Thursday, February 7, 2013

Nature Knows No Political Parties

By Rabbi Yonassan Gershom

(Re-posted here with permission from Rabbi Gershom's blog at JewishThoreau.com)

There is a saying in the Talmud that "Once the sword is let loose in the land, it does not distinguish between the innocent and the guilty."  Perhaps a corollary to this should be:  Once a storm is let loose in the land, it does not distinguish between Republicans and Democrats.
Radar map of areas
 affected by Hurricane Sandy,
October 29, 2012
I am referring to the hypocrisy of  the 36 Republican Senators who voted against federal aid for the victims of Hurricane Sandy,  yet previously voted for -- even demanded! -- similar aid for disasters in their own states. (See a list of who they are and what they previously voted for).  In Jewish numerology, the number 36 is "double life," but theirs was hardly a humanitarian decision.

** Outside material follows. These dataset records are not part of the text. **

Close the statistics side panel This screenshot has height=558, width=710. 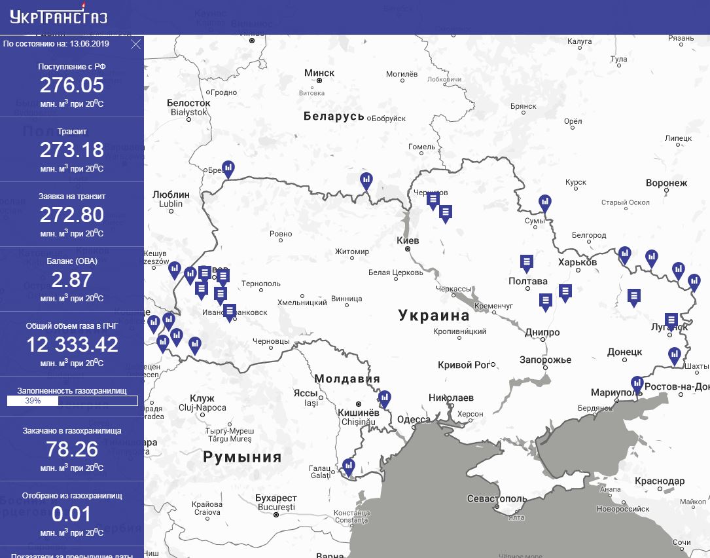point(135,45)
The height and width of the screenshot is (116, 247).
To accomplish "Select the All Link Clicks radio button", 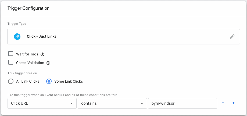I will (x=11, y=81).

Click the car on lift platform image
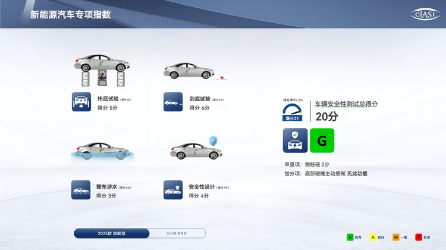(x=100, y=70)
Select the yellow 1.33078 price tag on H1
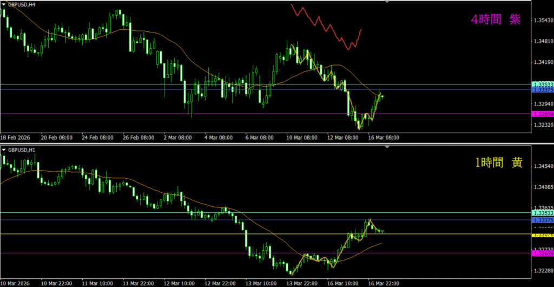This screenshot has width=554, height=287. point(543,234)
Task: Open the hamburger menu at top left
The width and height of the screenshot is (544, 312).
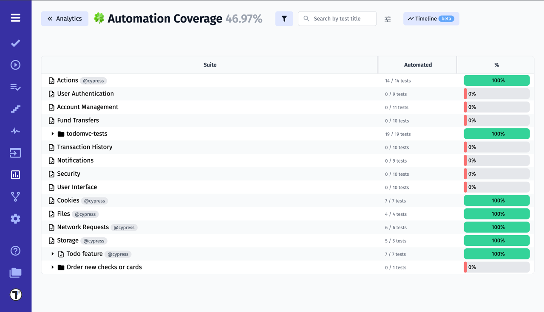Action: pyautogui.click(x=15, y=18)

To me this vote was the height of hypocrisy.  It makes me wonder why anybody would vote against helping their fellow Americans recover from the worst storm system to hit the East Coast since we have been recording the weather.  Was this in retaliation for New York City Mayor Bloomberg's support of Obama and acknowledgement that global warming is real?

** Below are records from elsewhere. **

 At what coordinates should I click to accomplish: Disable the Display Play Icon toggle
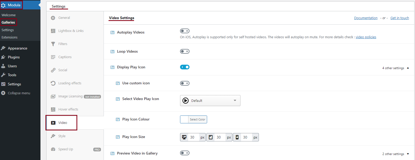pyautogui.click(x=185, y=67)
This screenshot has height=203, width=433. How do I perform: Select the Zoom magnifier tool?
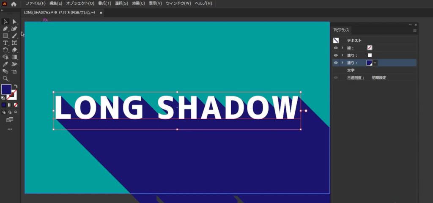[x=5, y=79]
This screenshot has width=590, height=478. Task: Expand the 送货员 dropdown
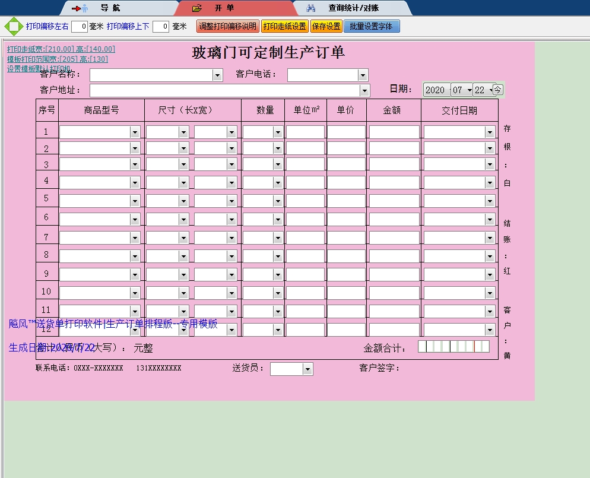coord(307,369)
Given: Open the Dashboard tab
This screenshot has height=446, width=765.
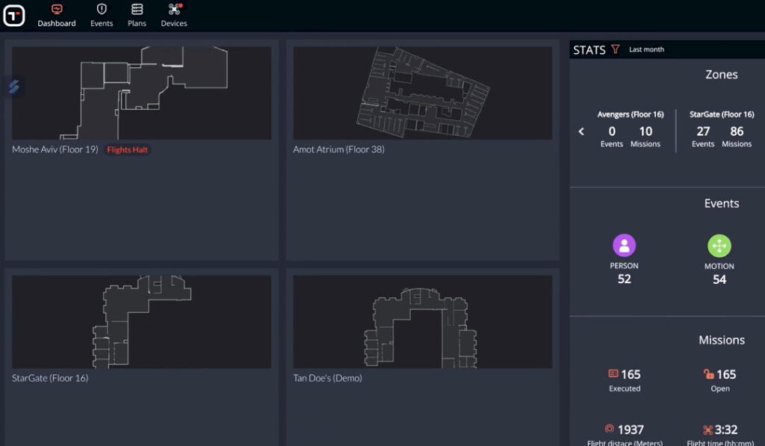Looking at the screenshot, I should [57, 15].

If that sounds like some sort of paranoid conspiracy theory, consider the fact that in 2011 the Republicans on the House Energy Committee voted unanimously to deny the existence of climate change. This was part of a concerted campaign on the part of  the Tea Party to de-legitimize global warming in the minds of the public, starting right after Al Gore won the Nobel Prize for "An Inconvenient Truth." (Watch the PBS documentary "Climate of Doubt")  And they came close to succeeding -- until Hurricane Sandy hit and demonstrated what the scientists have been predicting all along:  Manhattan was going to end up under water.  Suddenly climate change seems very real after all.

This time the water receded, but if the polar ice caps continue to melt, the flooding of the Coast could  become permanent.  2012 marked a new low in the amount of polar ice since the advent of the satellite era (when we could observe the Earth from space.)  And no amount of denial is going to stop the big meltdown if we don't stop pouring CO2 into the atmosphere.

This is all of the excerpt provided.